§ **ИСХОДНЫЙ ТЕКСТ**:
※

In [118]:
import pandas as pd
import numpy as np
from sklearn.ensemble import RandomForestRegressor
from xgboost import XGBRegressor
from lightgbm import LGBMRegressor
from hyperopt import hp, tpe, space_eval
from hyperopt.fmin import fmin
from sklearn.model_selection import cross_val_score
import scipy.stats as st
from sklearn.metrics import mean_squared_log_error, make_scorer

# Формирование данных и пространства гиперпараметров

In [120]:
# пространство гиперпараметров
space4rf = {
    'max_depth': hp.choice('max_depth', range(5,15)),
    'max_features': hp.choice('max_features', ['sqrt', 'log2']),
    'n_estimators': hp.choice('n_estimators', range(100,1000, 100))
}
xgb_space = {
            'max_depth': hp.choice('x_max_depth',[2,3,4,5,6]),
            'min_child_weight':hp.choice('x_min_child_weight',np.round(np.arange(0.0,0.2,0.01),5)),
            'learning_rate':hp.choice('x_learning_rate',np.round(np.arange(0.005,0.3,0.01),5)),
            'subsample':hp.choice('x_subsample',np.round(np.arange(0.1,1.0,0.05),5)),
            'colsample_bylevel':hp.choice('x_colsample_bylevel',np.round(np.arange(0.1,1.0,0.05),5)),
            'colsample_bytree':hp.choice('x_colsample_bytree',np.round(np.arange(0.1,1.0,0.05),5)),
            'n_estimators':hp.choice('x_n_estimators',np.arange(100, 300, 50))

※

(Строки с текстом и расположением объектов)
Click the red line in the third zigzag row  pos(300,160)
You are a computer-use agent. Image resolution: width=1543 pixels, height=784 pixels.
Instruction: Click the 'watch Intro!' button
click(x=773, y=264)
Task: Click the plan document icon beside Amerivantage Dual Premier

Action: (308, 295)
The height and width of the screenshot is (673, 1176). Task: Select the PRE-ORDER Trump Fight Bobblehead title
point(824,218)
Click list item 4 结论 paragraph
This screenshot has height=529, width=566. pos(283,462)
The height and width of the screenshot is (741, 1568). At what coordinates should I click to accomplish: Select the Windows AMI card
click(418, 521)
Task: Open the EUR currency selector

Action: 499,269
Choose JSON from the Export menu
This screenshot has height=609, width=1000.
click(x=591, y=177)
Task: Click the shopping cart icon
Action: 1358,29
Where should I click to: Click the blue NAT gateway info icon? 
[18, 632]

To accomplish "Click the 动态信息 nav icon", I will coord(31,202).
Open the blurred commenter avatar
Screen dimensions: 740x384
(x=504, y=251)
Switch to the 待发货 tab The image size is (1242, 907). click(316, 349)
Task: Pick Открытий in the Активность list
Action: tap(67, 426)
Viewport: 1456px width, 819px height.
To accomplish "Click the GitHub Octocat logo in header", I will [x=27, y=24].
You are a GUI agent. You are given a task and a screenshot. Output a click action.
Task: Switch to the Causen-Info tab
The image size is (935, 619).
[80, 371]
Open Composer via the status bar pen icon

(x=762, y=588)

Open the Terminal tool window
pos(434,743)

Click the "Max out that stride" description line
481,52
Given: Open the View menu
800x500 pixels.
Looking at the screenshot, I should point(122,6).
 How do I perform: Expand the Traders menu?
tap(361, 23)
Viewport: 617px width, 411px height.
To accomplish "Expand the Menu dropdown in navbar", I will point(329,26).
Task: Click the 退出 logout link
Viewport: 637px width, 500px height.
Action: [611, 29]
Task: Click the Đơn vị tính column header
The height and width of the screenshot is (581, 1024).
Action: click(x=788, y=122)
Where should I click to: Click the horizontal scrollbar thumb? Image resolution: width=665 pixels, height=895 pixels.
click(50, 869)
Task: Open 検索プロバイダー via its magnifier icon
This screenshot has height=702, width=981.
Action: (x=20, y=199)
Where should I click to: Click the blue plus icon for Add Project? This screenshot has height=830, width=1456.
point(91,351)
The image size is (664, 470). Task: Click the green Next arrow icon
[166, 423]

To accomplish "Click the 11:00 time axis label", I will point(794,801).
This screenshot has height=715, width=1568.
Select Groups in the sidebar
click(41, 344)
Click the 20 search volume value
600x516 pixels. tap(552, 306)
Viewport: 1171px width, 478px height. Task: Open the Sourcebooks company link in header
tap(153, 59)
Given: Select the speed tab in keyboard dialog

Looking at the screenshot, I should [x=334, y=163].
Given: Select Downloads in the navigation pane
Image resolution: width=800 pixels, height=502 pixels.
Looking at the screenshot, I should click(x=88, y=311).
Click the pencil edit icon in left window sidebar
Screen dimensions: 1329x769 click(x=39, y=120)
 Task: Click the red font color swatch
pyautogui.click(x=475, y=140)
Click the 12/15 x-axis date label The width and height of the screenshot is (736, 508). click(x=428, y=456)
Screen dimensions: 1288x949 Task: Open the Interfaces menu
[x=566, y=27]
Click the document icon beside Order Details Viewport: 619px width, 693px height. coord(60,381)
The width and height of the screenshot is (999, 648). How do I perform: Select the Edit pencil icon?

※

§ **ВАША ЗАДАЧА**: Продолжите фрагмент кода с пространствами гиперпараметров моделей с того места, на котором он заканчивается. Строки для этой работы не понадобятся.

§ **РЕЗУЛЬТАТ УПРАЖНЕНИЯ**:
            }
space_lgbm = {
            'n_estimators': hp.choice('n_estimators', np.arange(100, 300, 50)),
            'learning_rate': hp.quniform('eta', 0.025, 0.5, 0.025),
            'max_depth':  hp.choice('max_depth', np.arange(1, 14, dtype=int)),
            'min_child_weight': hp.quniform('min_child_weight', 1, 6, 1),
            'subsample': hp.quniform('subsample', 0.5, 1, 0.05),
            'gamma': hp.quniform('gamma', 0.5, 1, 0.05),
            'colsample_bytree': hp.quniform('colsample_bytree', 0.5, 1, 0.05),
        }

In [122]:
def clf_high_boundary(clf, X_train, y_train, scoring, cv=5):
    ''' вычисление верхней границы дов. ин-ла по n фолдам кросс-валидации'''
    # вычисляем score на кросс валидации
    val_scores = cross_val_score(clf, X_train, y_train, cv=5, scoring=scoring)
    # доверительный интервал
    conf_interval = st.t.interval(0.95, len(val_scores)-1, loc=val_scores.mean(), scale=val_scores.std())
    return conf_interval[1]

In [123]:
def hyperopt_model(model, params, X_train, y_train, scoring='neg_mean_squared_log_error', evals=30):
    def hyperopt_score(params):
        clf = model(**params)
        return clf_high_boundary(clf, X_train, y_train, scoring=scoring)

    best = fmin(fn=hyperopt_score, space=params, algo=tpe.suggest, max_evals=evals)
    return model(**space_eval(params, best)), space_eval(params, best)

In [19]:
test_df = pd.read_csv('test.csv')
test_length = len(test_df)

In [22]:
full_train_length = 74018464

In [37]:
columns = pd.read_csv('train.csv', nrows=2).columns
test = pd.read_csv('train.csv', skiprows=full_train_length-test_length, nrows=test_length)
test.columns = columns

In [83]:
train_baseline = pd.read_csv('train.csv', nrows=10**5)

y = train_baseline['Demanda_uni_equil']
train_baseline.drop('Demanda_uni_equil', axis=1, inplace=True)

## Data fields

Semana — Week number (From Thursday to Wednesday)

Agencia_ID — Sales Depot ID

Canal_ID — Sales Channel ID

Ruta_SAK — Route ID (Several routes = Sales Depot)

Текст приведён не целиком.